Hurried Selfie - but at least is isn’t harried
I’ve been brave about it. Pushed down feelings with philosophical statements along the lines of ‘It is what it is,’ and ‘there are other important commitments. Those tasks that had dragged me away and kept me tethered to Delhi at 47 degrees C, with Covid prowling outside. But I had to face the demons, both fiery furnace blasts and the chill possibility of Covid, and go out to attend to things.
I didn’t realise how much I was longing to be in the hills till yesterday. My car had started doing this mystifying thing which could be hilarious or alarming, depending on how neurotic I felt on that day. The doors made a locking (or unlocking) sound when I pressed down on the accelerator. It was quite unnerving having a staccato accompaniment, near my right shoulder, to the gentle pressure of my foot. Since a late monsoon complete with landslides made travel to the hills unlikely just yet, and the locking and unlocking, reminded me that a service was long overdue, I booked a car service, forgetting what I had in the boot of my car.
Sometime in late June, when the crisis blew over (more on that later), I’d planned to go back to the Kumaon for a short trip before whizzing off to the UK. The car was loaded with cottagey things needed there but the trip had to be abandoned, as more crises hit, and the car was never unloaded.
I jetted off, my cats boarded at Furry Barn and attended to crises in Germany. No, it was not a holiday. Apart from the time I spent with my daughter in the UK I was sorting out things. It was a Very Tense Time.
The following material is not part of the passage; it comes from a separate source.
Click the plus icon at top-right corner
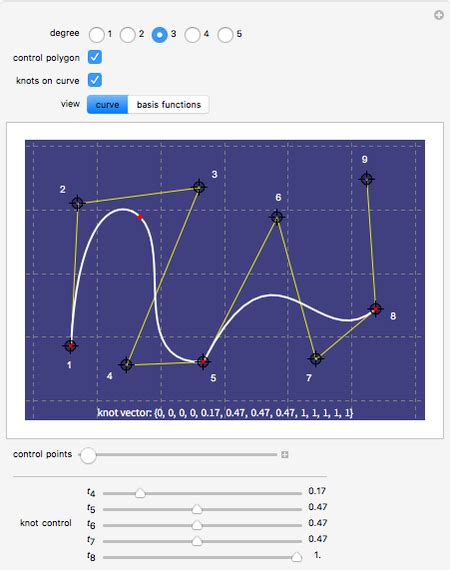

I jetted back to India and found my cats had thrived in spite of my absence and in fact, Rosie has learnt some manners and been initiated into the concept of gratitude.
It was only when I went to the mall and the Security Guard checked my car for bombs, as they do, that he asked me, tentatively, whether the box would remain in the car or did I plan to take it into the mall. I said I didn’t remember what was in the back. Politely he said, ‘Er rum, Madam.’ Let’s pause here for a moment to laugh at how incomprehensible it was to him that this Senior lady planned to carry a carton of rum into the mall.
I explained that the old cardboard box didn’t contain bottles of rum but books. He believed me but I could have opened the sealed box if he hadn’t. Considering this event, I should have remembered what was in the back of my car, but I didn’t. It was only when I reached the Car Service Center and opened the back that I remembered. What did I find?
Books were sorted and packed into empty rum bottle boxes. Fairy lights nestled in Sholapith flowers waited patiently to be strung up at the Cottage; spotlights on railings to throw light on the beams of my wooden room; new table mats in a shade of blush that I love; tiny Khadi glycerine soaps in jewel colours; hand-painted glasses from Kashmir; things lovingly bought for my home in the hills, as I waited to be able to go there again.
I’d forgotten about them, although I was vaguely aware and slightly troubled by the fact that there were things waiting in the back of my car, or that I was waiting, unable to fulfil my plans. When I opened the car for servicing and saw the shola flower fairy lights bought with such hope and anticipation tears pricked the back of my eyes. I have been parted from my cottage for far too long.
On this day of the Autumn Equinox, a day to reflect on where you need balance in your life, I think my balance will be restored by returning to my home in the hills. What conclusion have you come to about areas needing balance?